TASK - Only the lines from the one containing "Click the Settings sliders icon" to the end of the entries should be written out, each exactly as it stands, both ends included.

DATA SHOWN -
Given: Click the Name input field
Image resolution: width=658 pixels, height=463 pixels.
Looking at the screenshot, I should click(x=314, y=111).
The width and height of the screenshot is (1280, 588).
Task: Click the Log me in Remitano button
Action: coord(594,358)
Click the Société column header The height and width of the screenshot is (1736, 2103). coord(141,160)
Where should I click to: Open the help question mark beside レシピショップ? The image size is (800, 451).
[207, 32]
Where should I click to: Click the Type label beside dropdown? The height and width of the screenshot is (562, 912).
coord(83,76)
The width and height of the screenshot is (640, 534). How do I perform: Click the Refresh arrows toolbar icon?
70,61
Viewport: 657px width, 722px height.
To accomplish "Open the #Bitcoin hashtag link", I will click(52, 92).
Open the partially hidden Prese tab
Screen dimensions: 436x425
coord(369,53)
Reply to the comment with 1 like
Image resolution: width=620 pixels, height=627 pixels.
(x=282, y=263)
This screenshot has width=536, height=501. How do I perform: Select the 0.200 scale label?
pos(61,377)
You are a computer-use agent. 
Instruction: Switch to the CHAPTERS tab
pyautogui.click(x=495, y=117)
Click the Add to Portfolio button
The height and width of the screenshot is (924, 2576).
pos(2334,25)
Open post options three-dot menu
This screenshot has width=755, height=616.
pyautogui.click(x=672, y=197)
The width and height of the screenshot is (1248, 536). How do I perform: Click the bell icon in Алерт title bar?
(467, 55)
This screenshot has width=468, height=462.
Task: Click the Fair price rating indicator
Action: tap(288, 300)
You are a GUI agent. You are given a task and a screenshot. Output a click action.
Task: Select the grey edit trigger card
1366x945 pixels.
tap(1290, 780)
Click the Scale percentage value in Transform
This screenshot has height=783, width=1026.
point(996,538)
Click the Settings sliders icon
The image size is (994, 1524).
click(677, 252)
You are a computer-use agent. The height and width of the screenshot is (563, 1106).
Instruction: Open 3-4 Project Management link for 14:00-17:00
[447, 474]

YOUR SOLUTION -
Click the Settings sliders icon
The image size is (994, 1524).
click(677, 252)
You are a computer-use agent. The height and width of the screenshot is (563, 1106).
Instruction: Open 3-4 Project Management link for 14:00-17:00
[447, 474]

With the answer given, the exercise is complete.